— Что? — Коп резко остановился, слегка покачиваясь на мысках.
— Кажется, я застрял здесь без денег на автобусный билет.
— Из кармана вытащили или еще что?
— Да-а. — «О-кей».
— Какого ж рожна расхаживаешь тут? Я за тобой уже два часа слежу. Часом, не вымогательством занимаешься?
— Нет, сэр. Я должен был с приятелем встретиться.
— Потому как, если б я подумал, что ты тут своими услугами торгуешь, я б тебя мигом упек. Кстати, а лет-то тебе сколько, малец?
— Восемнадцать.
— Ну да. А как же. Мне-то какое дело, есть ли у тебя деньги на автобус?
И в этот момент Горди понял, что коп даст ему денег, чтобы добраться домой.
— Просто я подумал, в общем, идти-то далеко. Побить могут, понимаете?
Полицейский повел головой, словно изучая лицо Горди с разных сторон.
— Еще как могут-то. Какого ж рожна не смываешь эту дрянь с лица, если не хочешь, чтоб тебя побили? На. — Он протянул Горди чистый сложенный белый носовой платок, который вынул из кармана рубашки.
Горди послушно взял его и отер лицо, ощущая чувство утраты. Макияж он наложил чертовски близко к совершенству. Смотрелось потрясающе. Он уже сам себе был ненавистен, чувствовал себя без грима уродцем. Темные пятна телесного цвета и черные полосы от туши для ресниц измарали совершенную белизну ткани. Он постарался легко пройтись вокруг глаз. Может быть, хоть что-то от зеленых теней уцелеет.

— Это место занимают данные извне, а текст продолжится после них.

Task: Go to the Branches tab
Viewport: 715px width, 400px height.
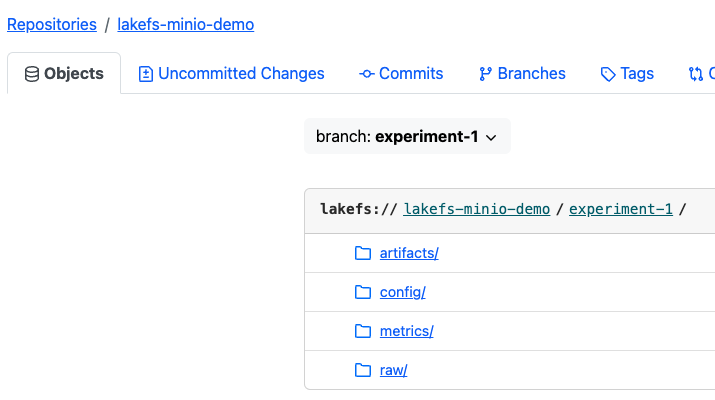Action: point(531,74)
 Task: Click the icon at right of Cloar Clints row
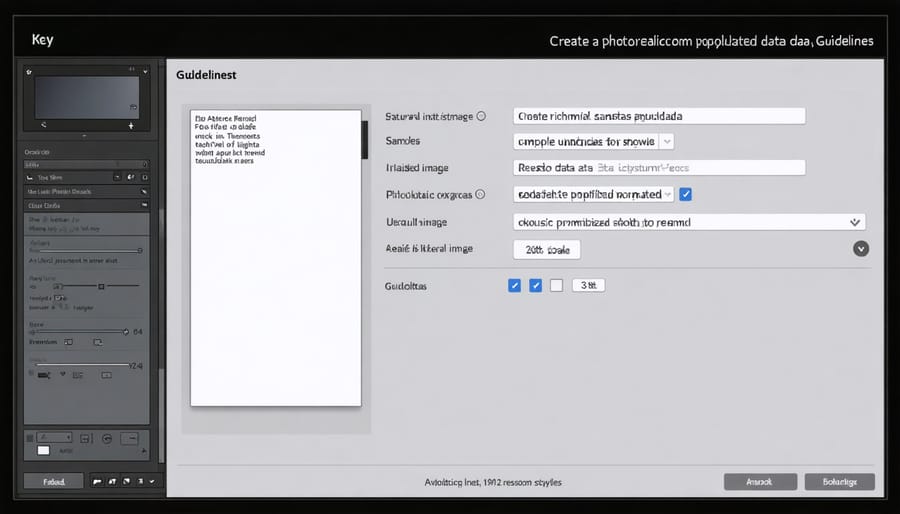(145, 205)
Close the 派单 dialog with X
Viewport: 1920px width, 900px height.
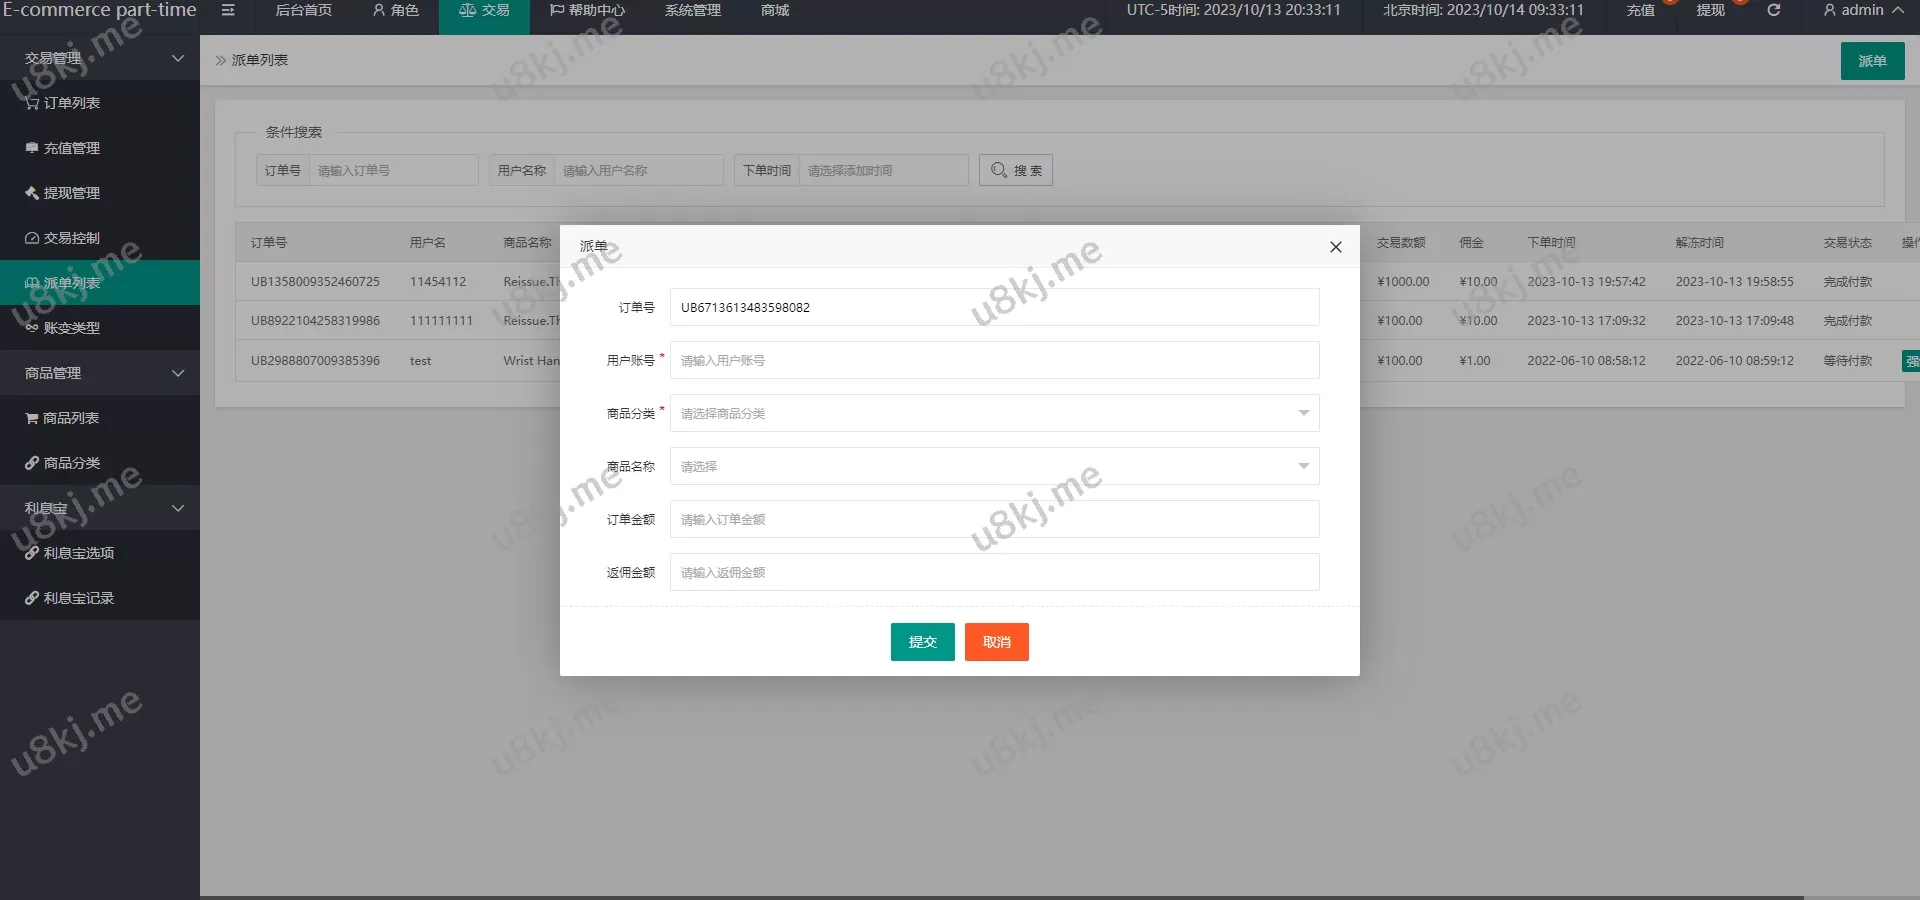click(x=1335, y=247)
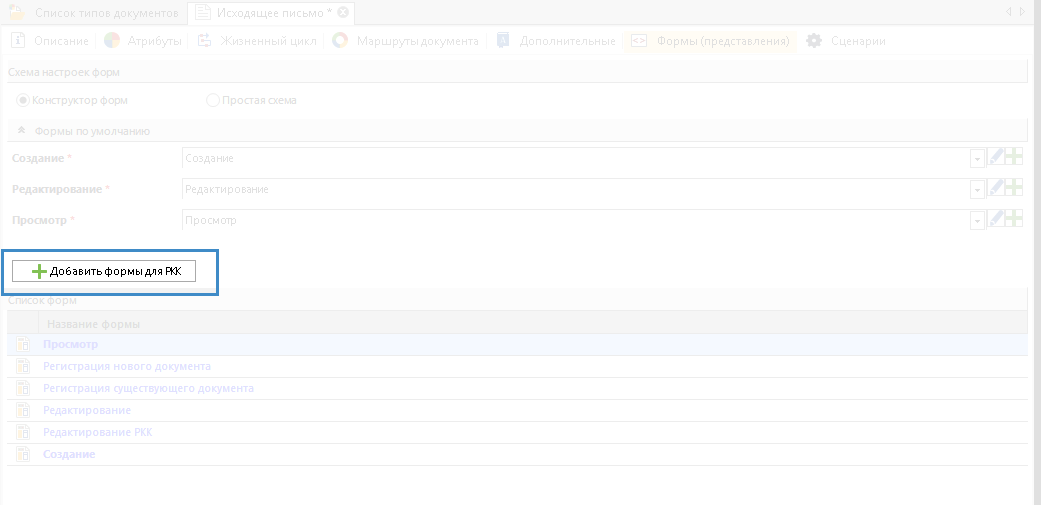This screenshot has height=505, width=1041.
Task: Click the green plus icon for Редактирование
Action: (x=1014, y=189)
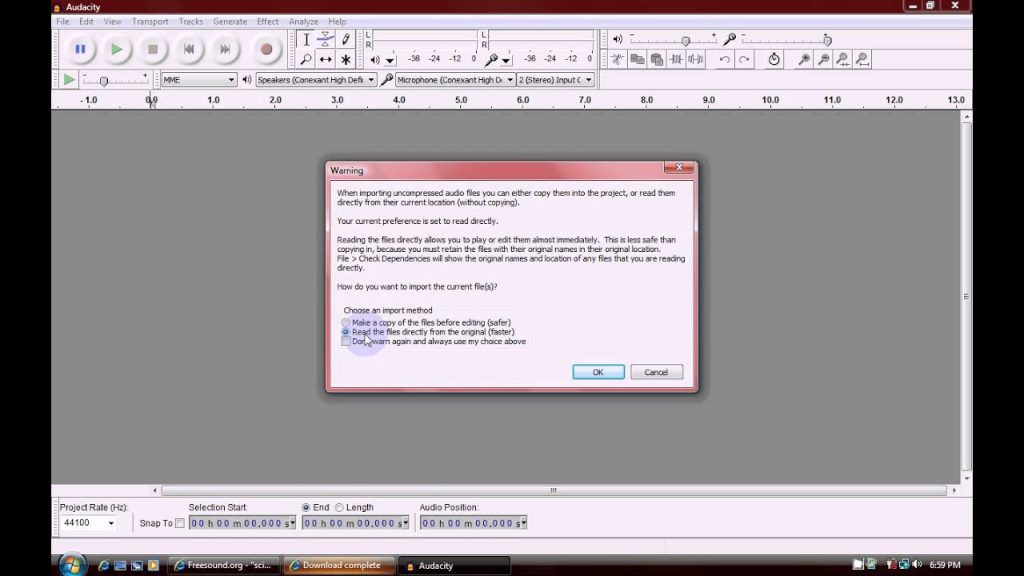This screenshot has height=576, width=1024.
Task: Check 'Don't warn again' checkbox
Action: (x=346, y=341)
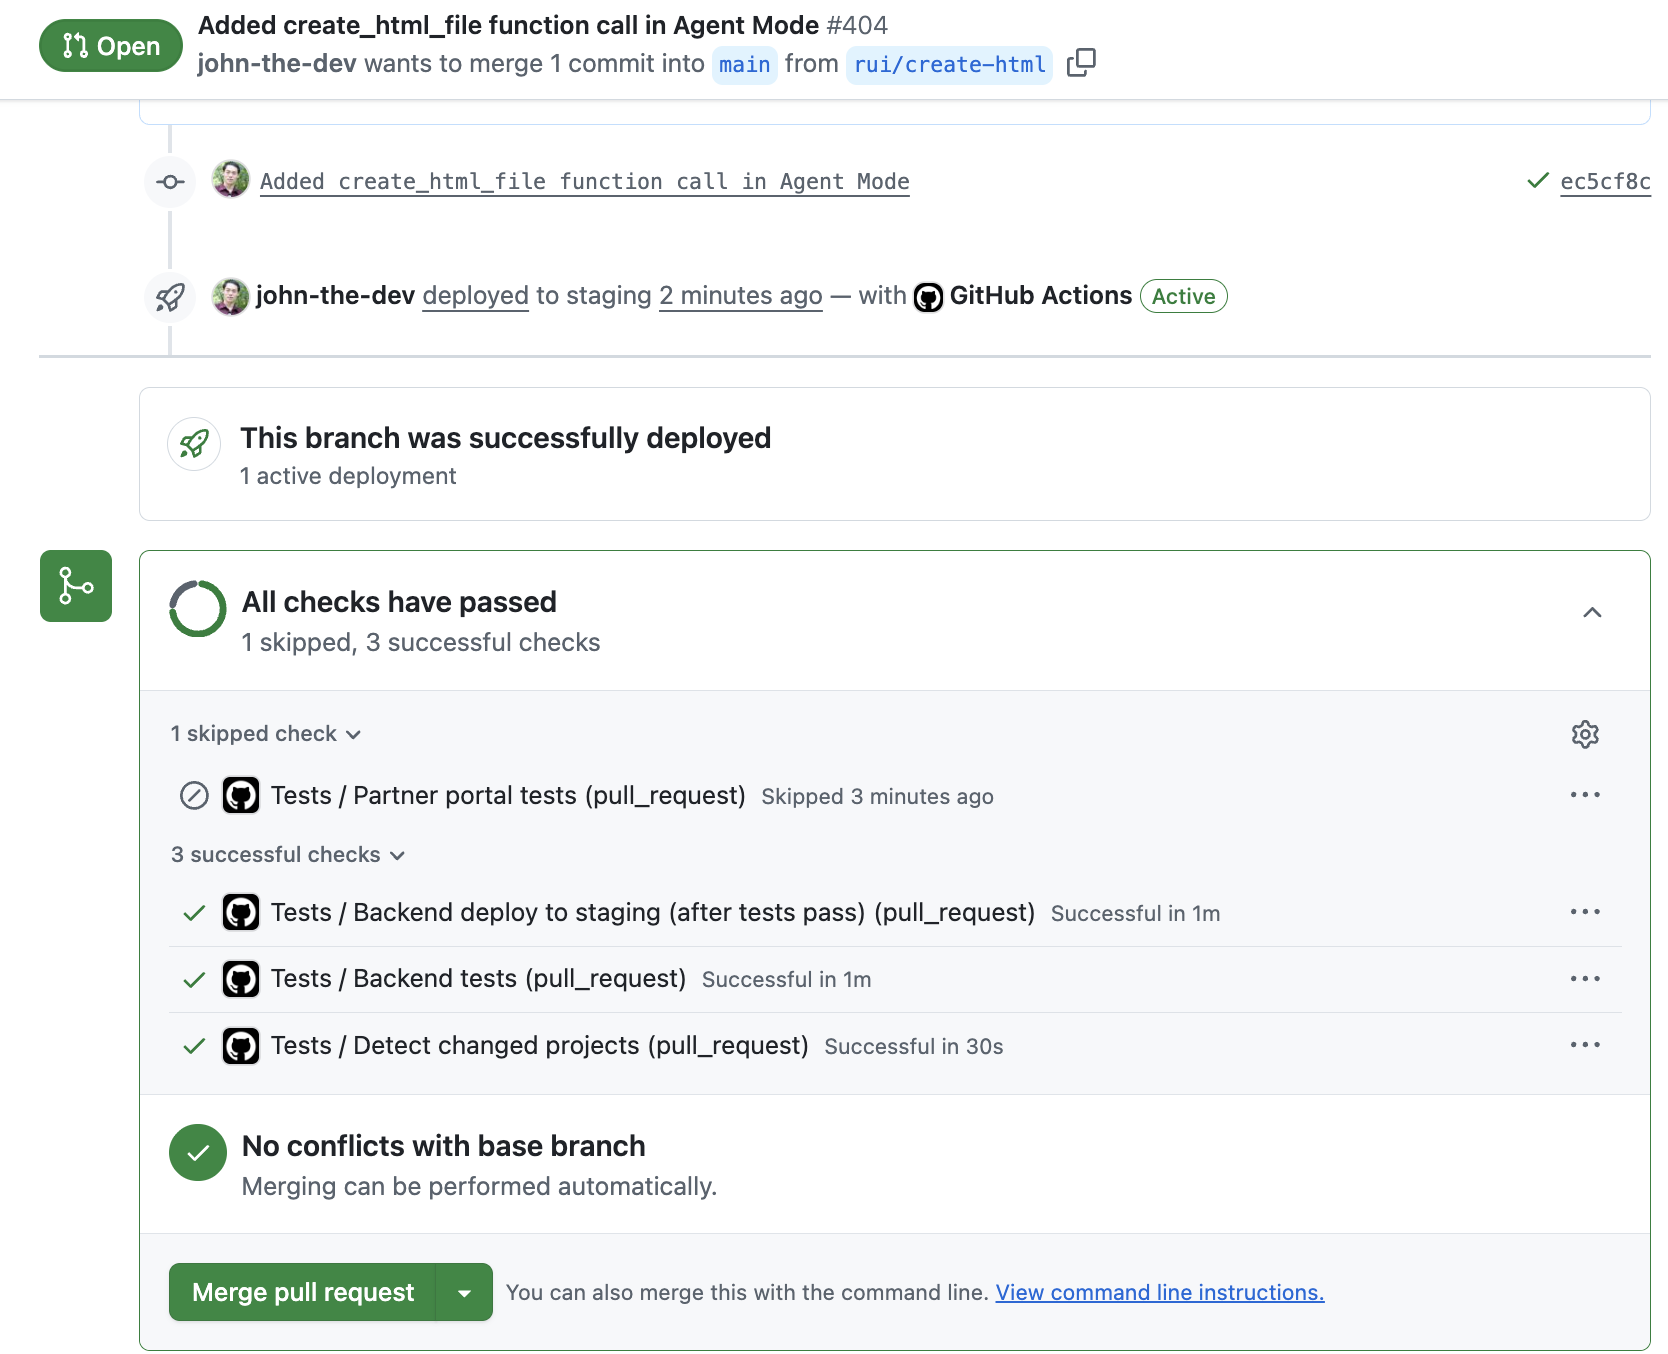The image size is (1668, 1354).
Task: Click john-the-dev's profile avatar
Action: (230, 296)
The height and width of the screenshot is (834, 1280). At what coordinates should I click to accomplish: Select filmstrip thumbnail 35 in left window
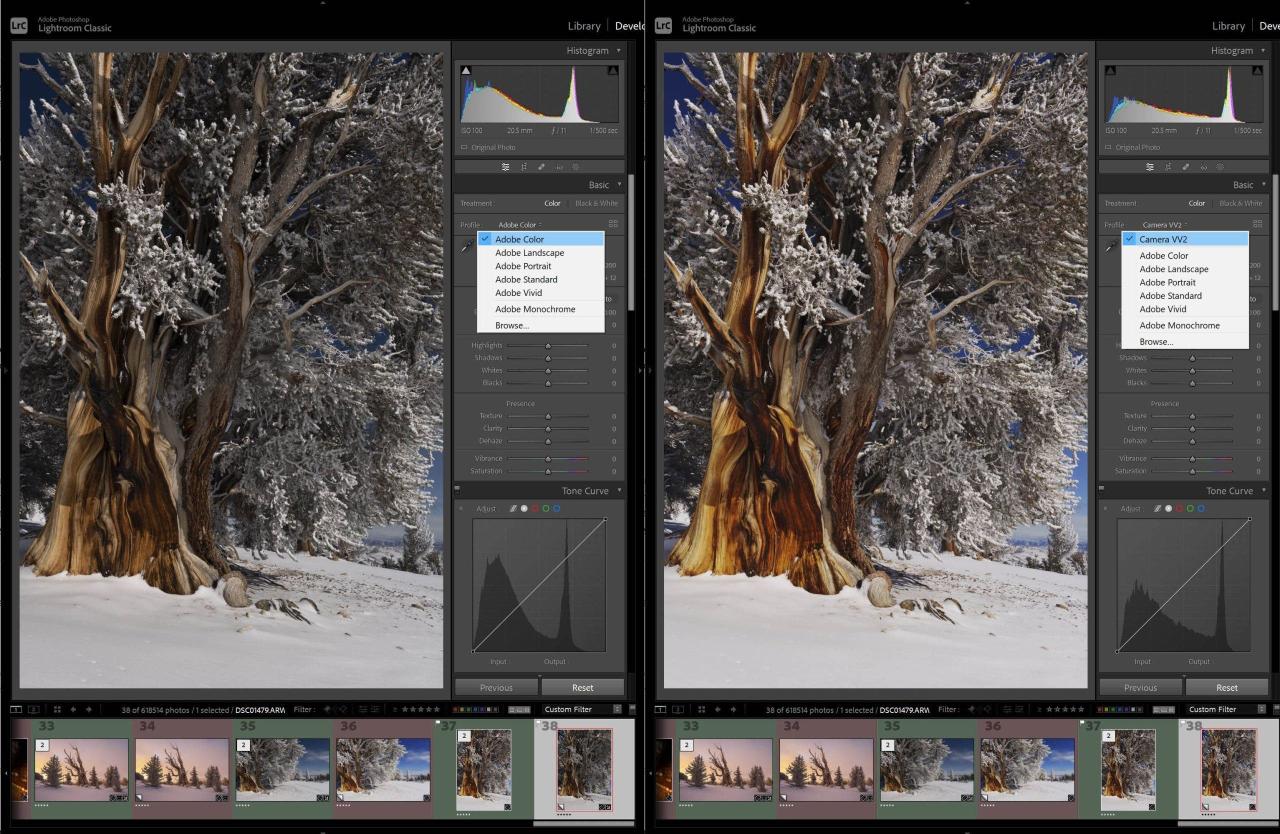[x=283, y=770]
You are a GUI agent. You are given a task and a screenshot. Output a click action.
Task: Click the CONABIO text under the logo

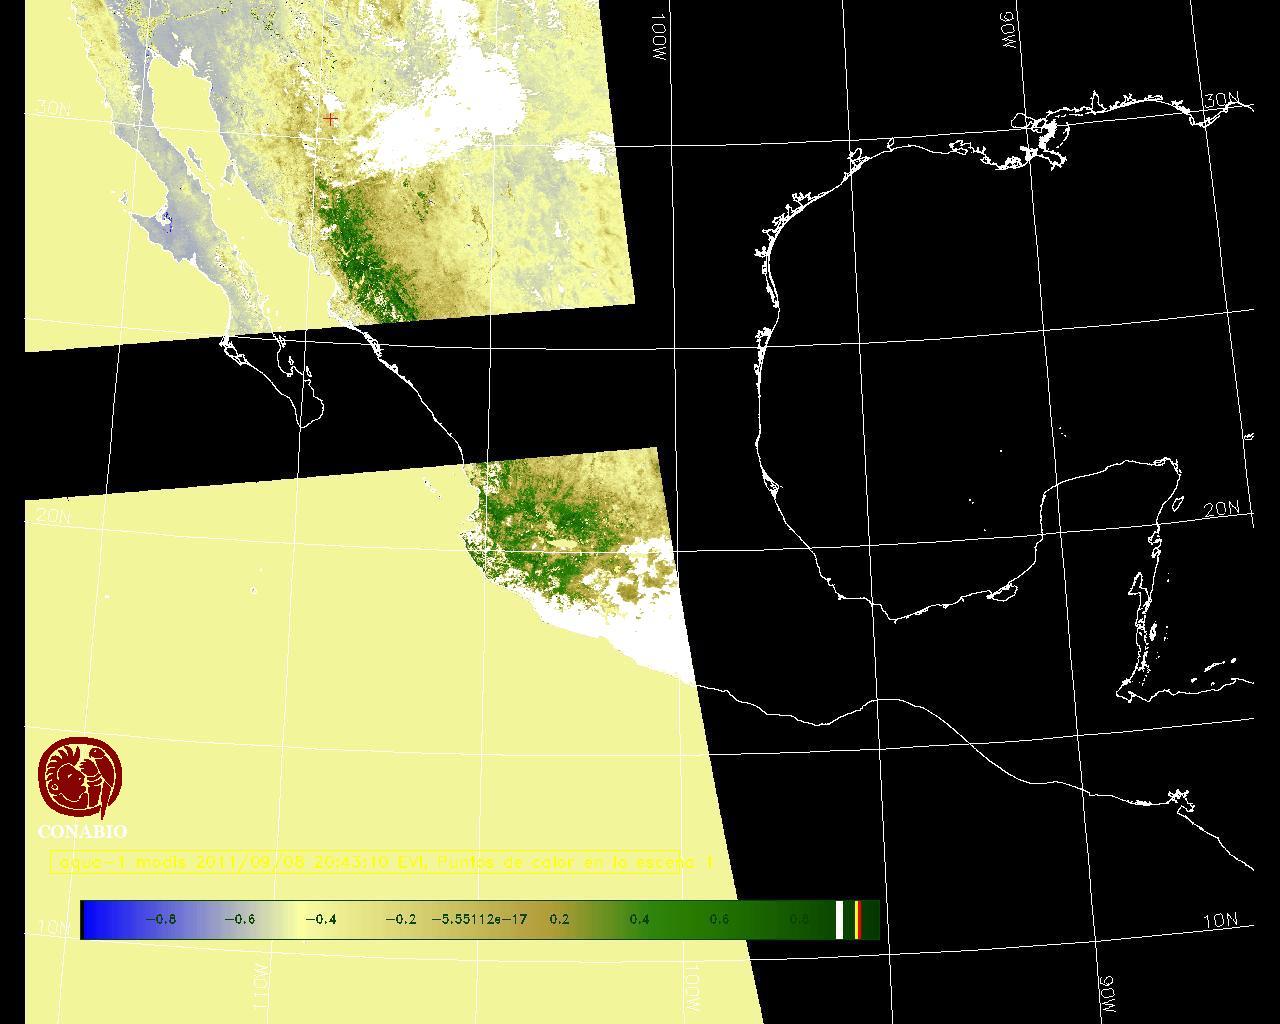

Горди потянулся было вернуть платок, но коп брезгливо отдернул руки. Горди свернул платок испачканной стороной внутрь и сунул его в карман. Это здорово, что можно было оставить его себе. Никто никогда ему ничего не давал.
— Так лучше?
— Застрелись, малыш, не намного. Все равно на вид рожа бесовская. Вот что. — Полицейский залез в карман форменных брюк и достал три долларовых бумажки. — Поезжай домой. Умойся хорошенько. И чтоб я тебя тут больше не видел.
— Спасибо, сэр, — произнес Горди и на рысях поспешил прочь, чувствуя, как будто что-то согревало его.
Горди так зажал в ладони билет на автобус, что ногти впились в бумагу насквозь. «Полпути к дому, теперь только не вляпаться». Он смотрел через окно в освещенное помещение бара. Смотрелось притягательно. У него было фальшивое удостоверение личности, впрочем, от другого штата. Захотят поверить — могут поверить.
Женщин внутри он не заметил, но мог и ошибиться. Возможно, какие-то старинные приятели решили собраться на вечерок без жен. Он мог бы убедиться в этом слишком поздно.
Выпить не на что, но, может быть, кто-нибудь его угостит. Горди просто из себя ко всем чертям собачьим выходил, когда один домой возвращался. И без того тошно было домой возвращаться. Можно было бы как следует умыть лицо в мужском туалете и тем уберечь себя от адского бития, какое неминуемо, если отчим не будет спать и застукает его на входе.
В дверях возникли трое мужчин. Вышли на улицу, направляясь к нему. Боже мой, о чем он только думал? Теперь он и в самом деле вляпался.
— Ты что такое, черт побери? — выкрикнул один из мужчин, громче, чем требовалось.
Горди быстро развернулся и поспешил к автобусной остановке. Перестук собственных каблуков эхом отдавался в голове, по сути, он какое-то время вообще ничего другого не слышал.
Потом сзади послышалось:
— У ней походочка, что в море лодочка. Прелесть. Эй! Слышь, малый, я с тобой говорю!
— Ты уверен, что это малый?
Два голоса. Может быть, их уже только двое. Горди глянул назад и увидел всех троих, догонявших его.
Он бросился наутек.
Начал падать легкий, похожий на пудру, снег.
Долю секунды спустя что-то оплелось вокруг ног Горди. Ноги вырвались из-под него, и он полетел вперед. Падать, показалось, пришлось долго. По пути вниз он вспомнил про копа, давшему ему носовой платок и три доллара. Будь он сейчас здесь и видя все это, помог бы? Или смеялся бы?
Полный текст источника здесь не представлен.